>>>>
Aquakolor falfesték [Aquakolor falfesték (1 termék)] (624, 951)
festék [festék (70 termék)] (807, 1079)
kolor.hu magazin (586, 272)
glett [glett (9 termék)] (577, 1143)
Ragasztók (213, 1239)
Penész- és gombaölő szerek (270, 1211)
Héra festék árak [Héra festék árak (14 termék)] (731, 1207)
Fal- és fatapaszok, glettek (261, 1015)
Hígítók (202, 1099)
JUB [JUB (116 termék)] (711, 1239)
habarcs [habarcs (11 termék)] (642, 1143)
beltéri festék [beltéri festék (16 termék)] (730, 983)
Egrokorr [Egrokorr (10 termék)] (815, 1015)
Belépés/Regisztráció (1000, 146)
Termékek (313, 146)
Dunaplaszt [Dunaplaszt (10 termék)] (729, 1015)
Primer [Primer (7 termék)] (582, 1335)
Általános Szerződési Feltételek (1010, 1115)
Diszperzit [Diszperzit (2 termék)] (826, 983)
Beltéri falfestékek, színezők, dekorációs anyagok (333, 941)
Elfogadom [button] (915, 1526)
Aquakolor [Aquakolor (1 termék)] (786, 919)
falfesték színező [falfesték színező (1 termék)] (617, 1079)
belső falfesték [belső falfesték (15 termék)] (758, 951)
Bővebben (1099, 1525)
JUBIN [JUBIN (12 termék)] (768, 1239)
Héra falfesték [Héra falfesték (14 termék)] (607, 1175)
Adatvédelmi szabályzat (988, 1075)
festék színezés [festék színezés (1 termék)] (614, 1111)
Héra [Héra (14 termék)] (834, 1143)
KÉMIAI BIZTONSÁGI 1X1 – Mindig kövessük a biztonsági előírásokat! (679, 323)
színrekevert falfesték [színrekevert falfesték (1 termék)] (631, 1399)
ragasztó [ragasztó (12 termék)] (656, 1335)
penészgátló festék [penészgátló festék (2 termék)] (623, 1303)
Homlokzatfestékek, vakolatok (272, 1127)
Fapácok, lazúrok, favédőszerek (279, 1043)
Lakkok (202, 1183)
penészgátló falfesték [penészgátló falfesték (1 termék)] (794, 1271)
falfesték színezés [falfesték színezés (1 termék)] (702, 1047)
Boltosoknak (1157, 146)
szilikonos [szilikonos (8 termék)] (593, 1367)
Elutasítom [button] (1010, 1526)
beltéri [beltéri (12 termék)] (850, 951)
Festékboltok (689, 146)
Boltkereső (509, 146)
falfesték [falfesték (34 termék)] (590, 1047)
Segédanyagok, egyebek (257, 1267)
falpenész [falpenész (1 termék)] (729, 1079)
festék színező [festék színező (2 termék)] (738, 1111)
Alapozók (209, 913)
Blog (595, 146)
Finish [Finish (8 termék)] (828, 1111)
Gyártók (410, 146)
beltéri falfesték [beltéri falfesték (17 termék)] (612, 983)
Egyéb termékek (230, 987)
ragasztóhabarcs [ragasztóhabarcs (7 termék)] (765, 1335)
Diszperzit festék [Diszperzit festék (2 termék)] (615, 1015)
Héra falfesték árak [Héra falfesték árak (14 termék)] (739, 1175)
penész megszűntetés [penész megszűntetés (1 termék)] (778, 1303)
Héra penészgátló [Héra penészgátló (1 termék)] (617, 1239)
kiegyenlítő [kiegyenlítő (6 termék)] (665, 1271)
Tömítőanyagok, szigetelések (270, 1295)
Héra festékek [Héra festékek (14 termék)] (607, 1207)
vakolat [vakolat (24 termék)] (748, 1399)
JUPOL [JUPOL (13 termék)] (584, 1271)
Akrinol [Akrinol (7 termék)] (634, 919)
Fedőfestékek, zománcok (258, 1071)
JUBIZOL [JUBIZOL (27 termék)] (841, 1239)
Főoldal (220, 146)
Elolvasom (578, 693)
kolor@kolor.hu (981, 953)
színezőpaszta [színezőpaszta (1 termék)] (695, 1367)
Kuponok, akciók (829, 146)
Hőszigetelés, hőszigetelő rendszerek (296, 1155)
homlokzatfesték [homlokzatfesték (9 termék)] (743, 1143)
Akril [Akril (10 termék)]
<<<<
▶ INSTRUCTION
Reproduce every line of the material above word for word, from the first line through the last, with no changes.

▶ TASK SOLUTION
Aquakolor falfesték [Aquakolor falfesték (1 termék)] (624, 951)
festék [festék (70 termék)] (807, 1079)
kolor.hu magazin (586, 272)
glett [glett (9 termék)] (577, 1143)
Ragasztók (213, 1239)
Penész- és gombaölő szerek (270, 1211)
Héra festék árak [Héra festék árak (14 termék)] (731, 1207)
Fal- és fatapaszok, glettek (261, 1015)
Hígítók (202, 1099)
JUB [JUB (116 termék)] (711, 1239)
habarcs [habarcs (11 termék)] (642, 1143)
beltéri festék [beltéri festék (16 termék)] (730, 983)
Egrokorr [Egrokorr (10 termék)] (815, 1015)
Belépés/Regisztráció (1000, 146)
Termékek (313, 146)
Dunaplaszt [Dunaplaszt (10 termék)] (729, 1015)
Primer [Primer (7 termék)] (582, 1335)
Általános Szerződési Feltételek (1010, 1115)
Diszperzit [Diszperzit (2 termék)] (826, 983)
Beltéri falfestékek, színezők, dekorációs anyagok (333, 941)
Elfogadom [button] (915, 1526)
Aquakolor [Aquakolor (1 termék)] (786, 919)
falfesték színező [falfesték színező (1 termék)] (617, 1079)
belső falfesték [belső falfesték (15 termék)] (758, 951)
Bővebben (1099, 1525)
JUBIN [JUBIN (12 termék)] (768, 1239)
Héra falfesték [Héra falfesték (14 termék)] (607, 1175)
Adatvédelmi szabályzat (988, 1075)
festék színezés [festék színezés (1 termék)] (614, 1111)
Héra [Héra (14 termék)] (834, 1143)
KÉMIAI BIZTONSÁGI 1X1 – Mindig kövessük a biztonsági előírásokat! (679, 323)
színrekevert falfesték [színrekevert falfesték (1 termék)] (631, 1399)
ragasztó [ragasztó (12 termék)] (656, 1335)
penészgátló festék [penészgátló festék (2 termék)] (623, 1303)
Homlokzatfestékek, vakolatok (272, 1127)
Fapácok, lazúrok, favédőszerek (279, 1043)
Lakkok (202, 1183)
penészgátló falfesték [penészgátló falfesték (1 termék)] (794, 1271)
falfesték színezés [falfesték színezés (1 termék)] (702, 1047)
Boltosoknak (1157, 146)
szilikonos [szilikonos (8 termék)] (593, 1367)
Elutasítom [button] (1010, 1526)
beltéri [beltéri (12 termék)] (850, 951)
Festékboltok (689, 146)
Boltkereső (509, 146)
falfesték [falfesték (34 termék)] (590, 1047)
Segédanyagok, egyebek (257, 1267)
falpenész [falpenész (1 termék)] (729, 1079)
festék színező [festék színező (2 termék)] (738, 1111)
Alapozók (209, 913)
Blog (595, 146)
Finish [Finish (8 termék)] (828, 1111)
Gyártók (410, 146)
beltéri falfesték [beltéri falfesték (17 termék)] (612, 983)
Egyéb termékek (230, 987)
ragasztóhabarcs [ragasztóhabarcs (7 termék)] (765, 1335)
Diszperzit festék [Diszperzit festék (2 termék)] (615, 1015)
Héra falfesték árak [Héra falfesték árak (14 termék)] (739, 1175)
penész megszűntetés [penész megszűntetés (1 termék)] (778, 1303)
Héra penészgátló [Héra penészgátló (1 termék)] (617, 1239)
kiegyenlítő [kiegyenlítő (6 termék)] (665, 1271)
Tömítőanyagok, szigetelések (270, 1295)
Héra festékek [Héra festékek (14 termék)] (607, 1207)
vakolat [vakolat (24 termék)] (748, 1399)
JUPOL [JUPOL (13 termék)] (584, 1271)
Akrinol [Akrinol (7 termék)] (634, 919)
Fedőfestékek, zománcok (258, 1071)
JUBIZOL [JUBIZOL (27 termék)] (841, 1239)
Főoldal (220, 146)
Elolvasom (578, 693)
kolor@kolor.hu (981, 953)
színezőpaszta [színezőpaszta (1 termék)] (695, 1367)
Kuponok, akciók (829, 146)
Hőszigetelés, hőszigetelő rendszerek (296, 1155)
homlokzatfesték [homlokzatfesték (9 termék)] (743, 1143)
Akril [Akril (10 termék)]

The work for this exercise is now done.